85,2 % der Sachsen für kommunalverankerte Sparkassen und gegen einen Sparkassenverbund gestimmt haben.

Hätte man dieses Votum der sächsischen Bürger wirklich umgesetzt und geachtet, hätten wir die Katastrophe zehn Jahre später nicht gehabt. Dann hätten wir jetzt auch keine 2,75 Milliarden Euro Bürgschaft. Gerade dieser Volksentscheid wurde von der sächsischen Staatspartei CDU auf schändliche Weise unterlaufen und hintergangen, indem man im Jahr 2002 einfach ein neues Sparkassengesetz in den Landtag einbrachte und doch diesen zentralen Verbund schuf, der – das wissen wir alle – nur dazu gedient hat, massenweise Eigenkapital anzusammeln, damit dann die Sachsen-Finanzgruppe an den internationalen Kapitalmärkten das große Rad drehen konnte, was schließlich auch zur Pleite der Sachsen LB geführt hat. Es ist sehr wichtig, dass man sich heute einmal an die Vergangenheit erinnert.

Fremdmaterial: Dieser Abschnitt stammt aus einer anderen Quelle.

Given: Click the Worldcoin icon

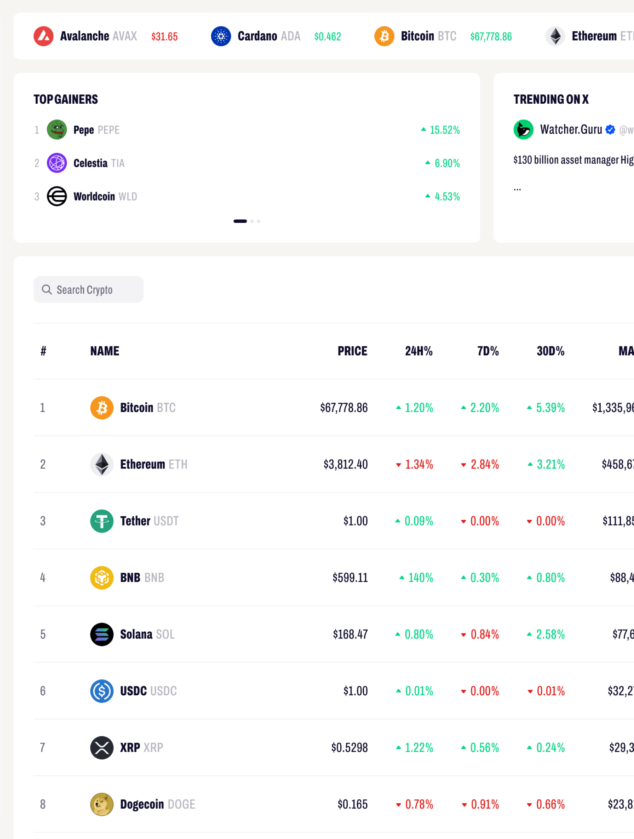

Ich glaube, gerade die Geschichte der Sachsen-Finanzgruppe zeigt, dass oftmals die direkte Demokratie und die Entscheidungen, die durch die direkte Befragung der Bürger getroffen werden, stärker zutreffen als das, was sich irgendwelche Politiker oder Regierungen ausdenken. Hätte man sich damals an das Ergebnis des Volksentscheides gehalten, hätten wir heute noch kommunal verankerte Sparkassen. Das ganze Sachsen-LB-Debakel wäre uns erspart geblieben. Das Mindeste, was man hätte erwarten können, wäre, dass die SFG endlich aufgelöst wird und dieses Debakel ein Ende hat. Aber nein – stattdessen bekommen wir wieder einen Gesetzentwurf vorgelegt, der eine SFG vorsieht, die noch zentralistischer als die frühere SFG gelenkt werden soll.

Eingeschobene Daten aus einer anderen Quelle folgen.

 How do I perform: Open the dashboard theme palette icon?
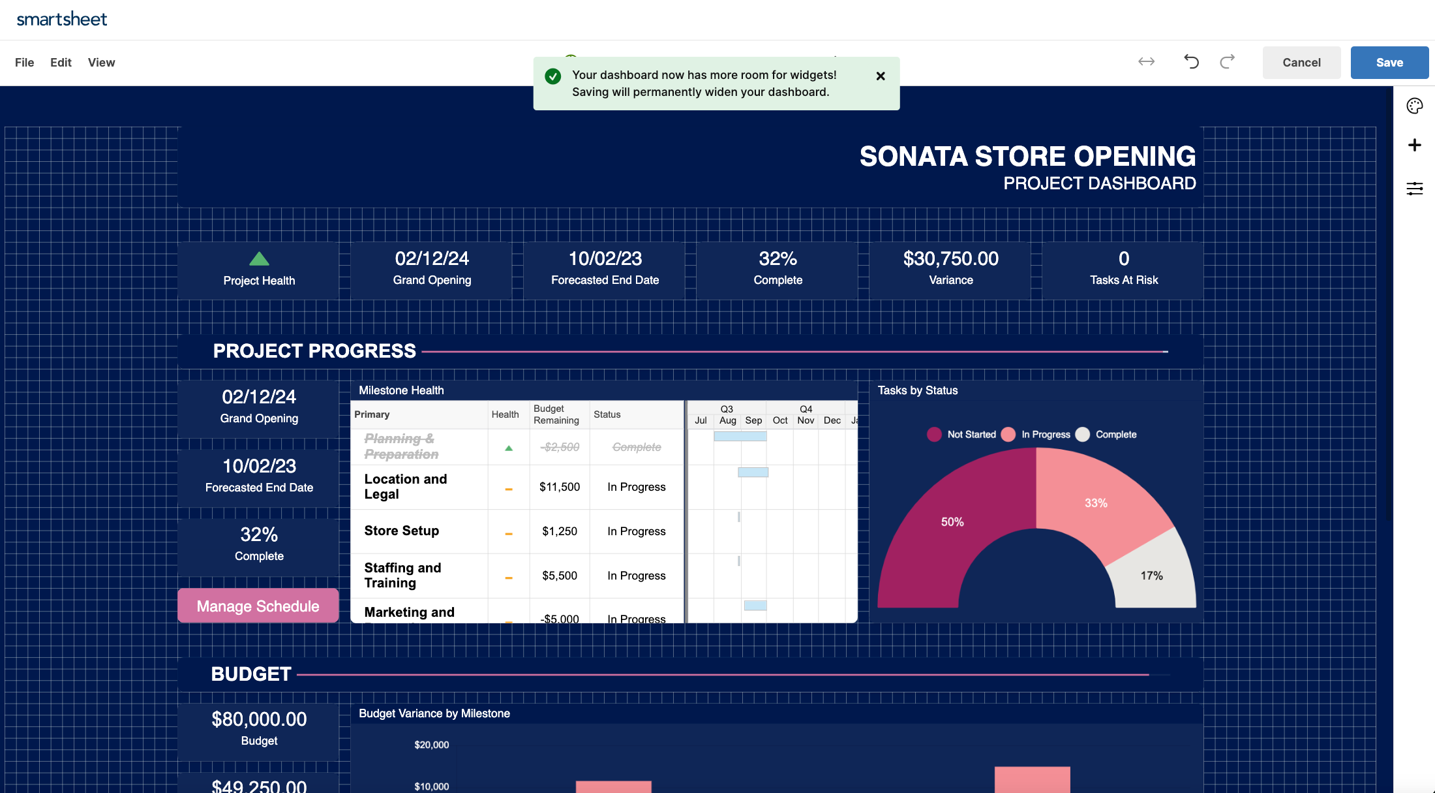coord(1414,106)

Natürlich muss man einen solchen Gesetzentwurf ablehnen.

Besten Dank.

(Beifall bei der NPD)

Herr Bienst, Sie möchten erwidern?

Herr Schimmer, es gibt sehr viele politischer Felder, die man geschichtlich aufarbeiten müsste. Wir haben einen Gesetzentwurf vorliegen. Über diesen Gesetzentwurf und dessen Inhalt sollten wir diskutieren.

(Arne Schimmer, NPD: Das habe ich gerade gemacht!)

Das habe ich nicht vernommen. Ich habe gedacht, Sie haben eine geschichtliche Darstellung betrieben.

Wir sollten in die Zukunft blicken. Die CDU/FDPKoalition und ich sind der Meinung, dass genau dieses Gesetz zukunftsorientiert ist. In ein paar Jahren muss man dieses Gesetz wieder auf den Tisch legen und darüber nachdenken, welche Vor- und vielleicht auch Nachteile es gebracht hat.